12H1. In 2014, a paper was published that was entitled “Female hurricanes are deadlier than male hurricanes.”191 As the title suggests, the paper claimed that hurricanes with female names have caused greater loss of life, and the explanation given is that people unconsciously rate female hurricanes as less dangerous and so are less likely to evacuate. Statisticians severely criticized the paper after publication. Here, you’ll explore the complete data used in the paper and consider the hypothesis that hurricanes with female names are deadlier.
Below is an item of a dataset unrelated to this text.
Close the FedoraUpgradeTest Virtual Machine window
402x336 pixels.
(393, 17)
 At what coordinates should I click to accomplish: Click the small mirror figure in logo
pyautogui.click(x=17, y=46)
Load the data with:

data(Hurricanes)

data1 <- Hurricanes
m1 <- map(
  alist(
    deaths ~ dpois( lambda ),
    log(lambda) <- a + bF*femininity,
    a ~ dnorm(0,10),
    bF ~ dnorm(0,5)
  ) ,
  data=data1)

m2 <- map(
  alist(
    deaths ~ dpois( lambda ),
    log(lambda) <- a ,
    a ~ dnorm(0,10)
  ) ,
  data=data1)

compare(m1,m2)
##        WAIC       SE    dWAIC      dSE     pWAIC       weight
## m1 4420.794 1002.387  0.00000       NA 133.43442 9.999159e-01
## m2 4439.562 1071.042 18.76788 137.4033  80.46761 8.405626e-05
y <- sim(m1)

y.mean <- colMeans(y)
y.PI <- apply(y, 2, PI)

plot(y=data1$deaths, x=data1$femininity, col=rangi2, ylab="deaths", xlab="femininity", pch=16)
points(y=y.mean, x=data1$femininity, pch=1)
segments(x0=data1$femininity, x1= data1$femininity, y0=y.PI[1,], y1=y.PI[2,])

lines(y= y.mean[order(data1$femininity)],  x=sort(data1$femininity))
lines( y.PI[1,order(data1$femininity)],  x=sort(data1$femininity), lty=2 )
lines( y.PI[2,order(data1$femininity)],  x=sort(data1$femininity), lty=2 )

# The relationship partially shows that death Hurricane name seems more feminine

Acquaint yourself with the columns by inspecting the help ?Hurricanes. In this problem, you’ll focus on predicting deaths using femininity of each hurricane’s name. Fit and interpret the simplest possible model, a Poisson model of deaths using femininity as a predictor. You can use quap or ulam. Plot your results of prior predictive simulation. Compare the model to an intercept-only Poisson model of deaths. Plot the results over the raw data. How strong is the association between femininity of name and deaths? Which storms does the model fit (retrodict) well? Which storms does it fit poorly?